November vehicle sales: the consumer is alright, producers not contracting


 - by New Deal democrat

Vehicle sales are a significant short leading indicator. They tend to react after housing, but before broader consumer sales. Although domestic vehicle manufacturers are now reporting only quarterly rather than monthly, this metric is still an important one to watch.

Yesterday car and light truck sales were reported at 17.09 million units annualized for November (blue in the graphs below). Heavy trucks were reported at .561 million annualized (red):


Note that heavy truck sales are a much clearer indicator, declining typically by about -20% a number of months before the onset of a recession (with 1969 being the exception). Car sales typically have declined by more than -10% on a three month rolling average, and it is much more difficult to distill signal from noise.

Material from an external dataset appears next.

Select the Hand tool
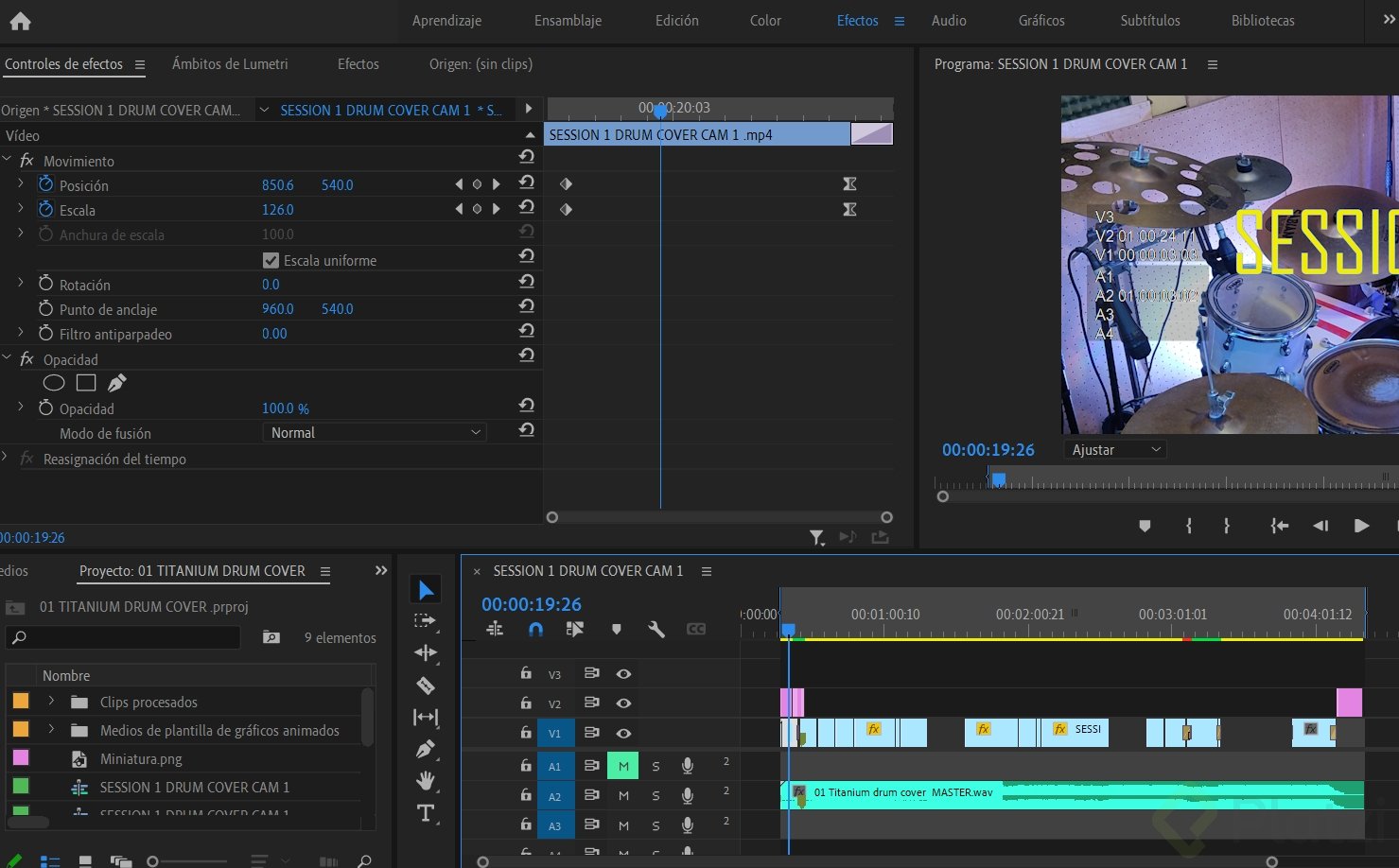The image size is (1399, 868). [x=426, y=781]
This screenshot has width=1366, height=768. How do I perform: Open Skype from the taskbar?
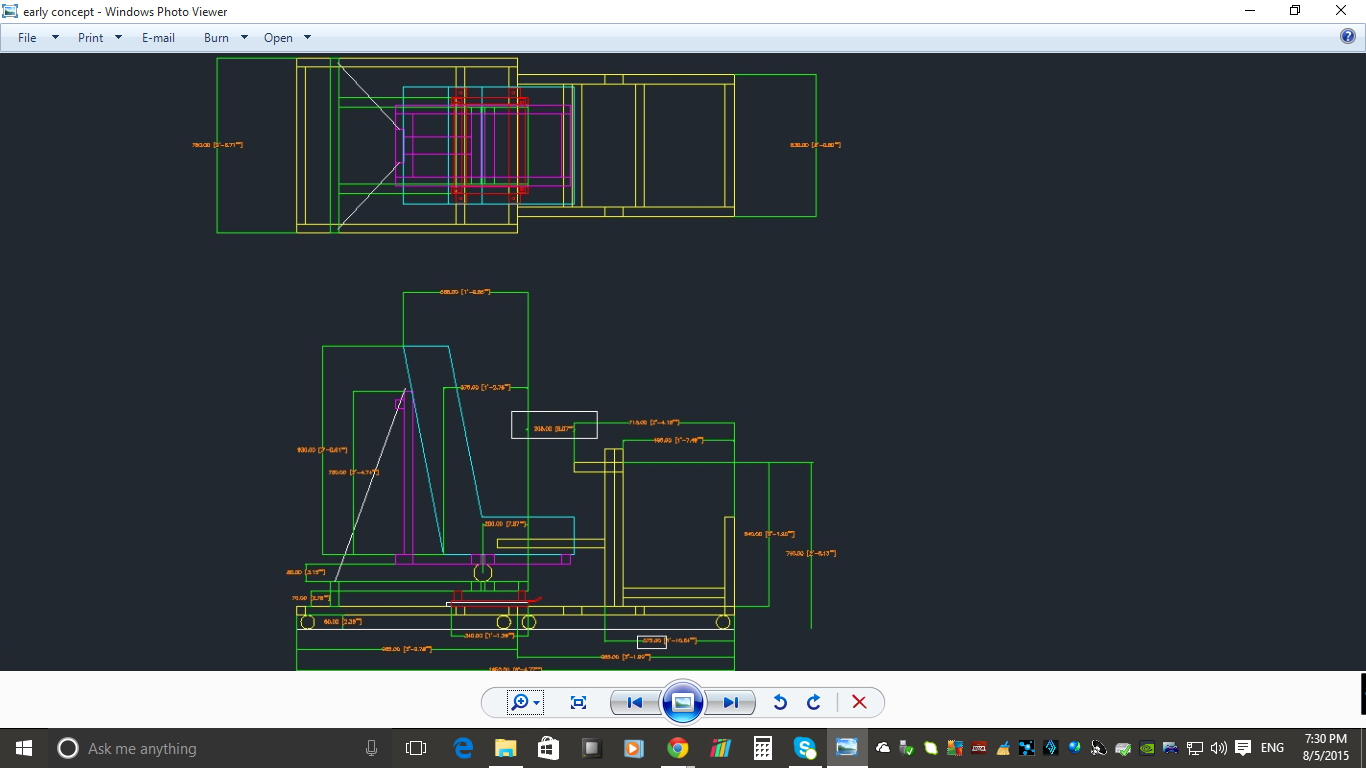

With that in mind, here is the last five years, including the 2015 peak for car sales. Since FRED carries the data with a one month delay, I have subtracted the November reading from each, so that the respective November numbers if shown would be zero:


While heavy truck sales have turned flattish this year, November is still extremely close to the peak readings. Car sales averaged for the past three months are only a little more than -5% off peak.

As I’ve been saying a lot recently, the consumer is still alright. Meanwhile businesses may not be expanding, but they’re not meaningfully contracting either.